# Problem requirements
Please output every row below word for word, leaving the pictures out.

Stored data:
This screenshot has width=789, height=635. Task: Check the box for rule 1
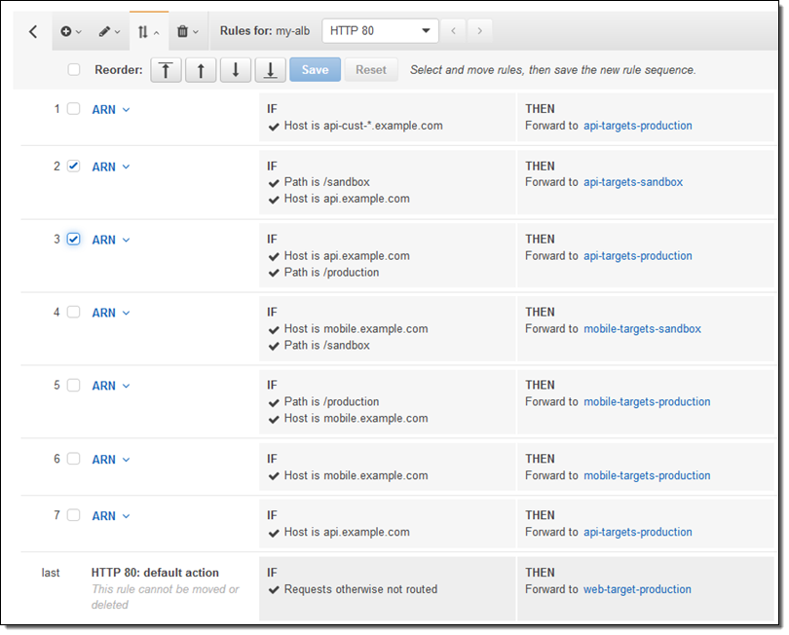click(74, 109)
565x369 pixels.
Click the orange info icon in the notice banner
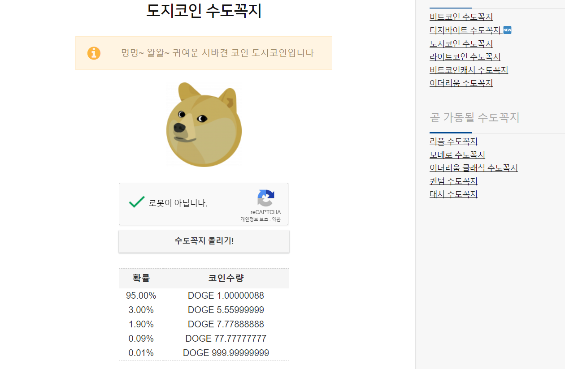point(93,53)
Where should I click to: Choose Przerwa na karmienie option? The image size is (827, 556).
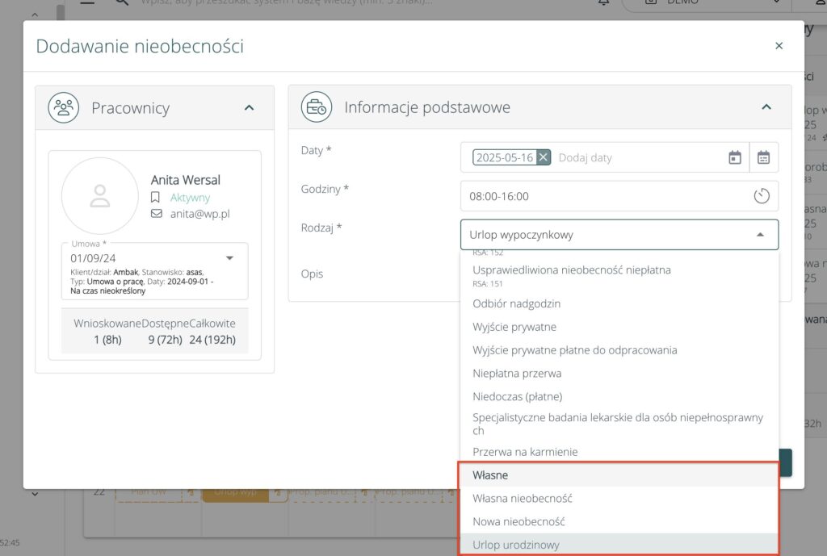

# Output for this task
This screenshot has width=789, height=635. Task: Check the box for rule 1
click(74, 109)
565x369 pixels.
Click the orange info icon in the notice banner
point(93,53)
Where should I click to: Choose Przerwa na karmienie option? The image size is (827, 556).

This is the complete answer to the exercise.